GOVERNMENT AND POLITICAL CONDITIONS
Brazil
is a federal republic with 26 states and a federal district. The 1988
constitution grants broad powers to the federal government, made up of
executive, legislative, and judicial branches. The president holds
office for 4 years, with the right to re-election for an additional
4-year term, and appoints his own cabinet. There are 81 senators, three
for each state and the Federal District, and 513 deputies. Senate terms
are 8 years, staggered so that two-thirds of the upper house is up for
election at one time and one-third 4 years later. Chamber terms are 4
years, with elections based on a complex system of proportional
representation by states. Each state is eligible for a minimum of 8
seats; the largest state delegation (Sao Paulo's) is capped at 70
seats. This system is weighted in favor of geographically large but
sparsely populated states.


Fifteen
political parties are represented in Congress. Since it is common for
politicians to switch parties, the proportion of congressional seats
held by particular parties changes regularly. The major political
parties are:



  • Workers Party (PT-center-left)

  • Liberal Front Party (PFL-right)
  • Brazilian Democratic Movement Party (PMDB-center)
  • Brazilian Social Democratic Party (PSDB-center-left)
  • Progressive Party (PP-right)
  • Brazilian Labor Party (PTB-center-right)
  • Liberal Party (PL-center-right)
  • Brazilian Socialist Party (PSB-left)
  • Popular Socialist Party (PPS-left)
  • Democratic Labor Party (PDT-left)
  • Communist Party of Brazil (PCdoB-left)

President
Lula was elected with the support of an alliance composed of his own
leftist Workers' Party (PT), the center right Liberal Party (PL), the
leftist National Mobilization Party (PMN), which currently only has two
Deputies in the Chamber, the leftist Popular Socialist Party (PPS,
formerly the PCB), and the leftist Communist Party of Brazil (PCdoB).
The PPS as well as the large PMDB party left the PT-led governing
coalition in December 2004. With these withdrawals, the coalition
has a small majority in the Chamber of Deputies and a minority in the
Senate. Party loyalty is weak, and deputies and senators who belong to
the parties comprising the government coalition do not always vote with
the government, but the government may also attract support from
members who are not in the governing coalition.


Because
of the mandatory revenue allocation to states and municipalities
provided for in the 1988 constitution, Brazilian governors and mayors
have exercised considerable power since 1989. Presidential,
congressional, and gubernatorial elections last took place in October
2002. President Lula won the election with 61% of the vote. His
challenger in the run-off was Jose Serra of the PDSB, former President
Fernando Henrique Cardoso's party. The next presidential elections will
be held in October 2006.  Municipal elections occurred in October
2004.
--
TASK STATEMENT -
Can you write what comes next in the passage on Brazil's government and politics, picking up after its final sentence? The material after the passage on Brazil's government and politics is separate from it.

SUPPLIED INFORMATION -
--
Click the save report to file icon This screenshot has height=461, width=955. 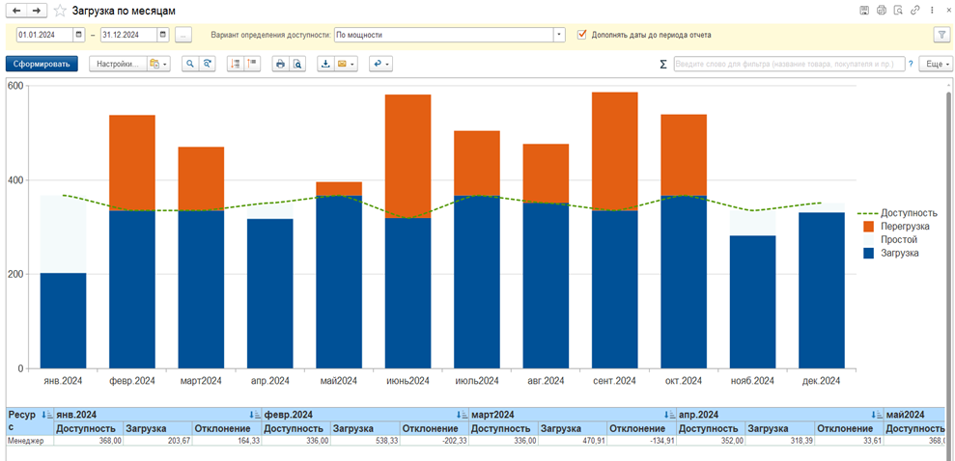pyautogui.click(x=326, y=65)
--
RESPONSE TO THE EXERCISE -
Chief of State and Cabinet Members
President--Luiz Inacio Lula da Silva
Vice President--Jose Alencar Gomes da Silva
Minister-Chief Casa Civil (Chief of Staff)--Jose Dirceu
Secretary of Political Coordination--Aldo Rebelo
Secretary General--Luiz Dulci
Communications Secretary--Luiz Gushiken
Secretary for Economic and Social Development--Jaques Wagner
Institutional Security--Gen. Jorge Armando Felix
Inspector General--Waldir Pires
Secretary for Fishing--Jose Fritsch
Secretary for Human Rights--Nilmario Miranda
Secretary for Racial Equality--Matilde Ribeiro
Secretary for Women’s Affairs--Nilceia Freire
Solicitor General--Alvaro Ribeiro Costa
Minister of Agrarian Development--Miguel Rossetto
Minister of Agriculture--Roberto Rodrigues
Minister of Cities--Olivio Dutra
Minister of Communication--Eunicio Oliveira
Minister of Culture--Gilberto Gil
Minister of Defense--Jose Alencar Gomes da Silva
Minister of Development, Industry, & Trade--Luiz Fernando Furlan
Minister of Education--Tarso Genro
Minister of Environment--Marina Silva
Minister of Finance--Antonio Palocci
Minister of Foreign Affairs--Celso Amorim
Minister of Health--Humberto Costa
Minister of Justice--Marcio Tomaz Bastos
Minister of Labor and Employment--Ricardo Berzoini
Minister of Mines and Energy--Dilma Rousseff
Minister of National Integration--Ciro Gomes
Minister of Planning and Budget--Nelson Machado (acting)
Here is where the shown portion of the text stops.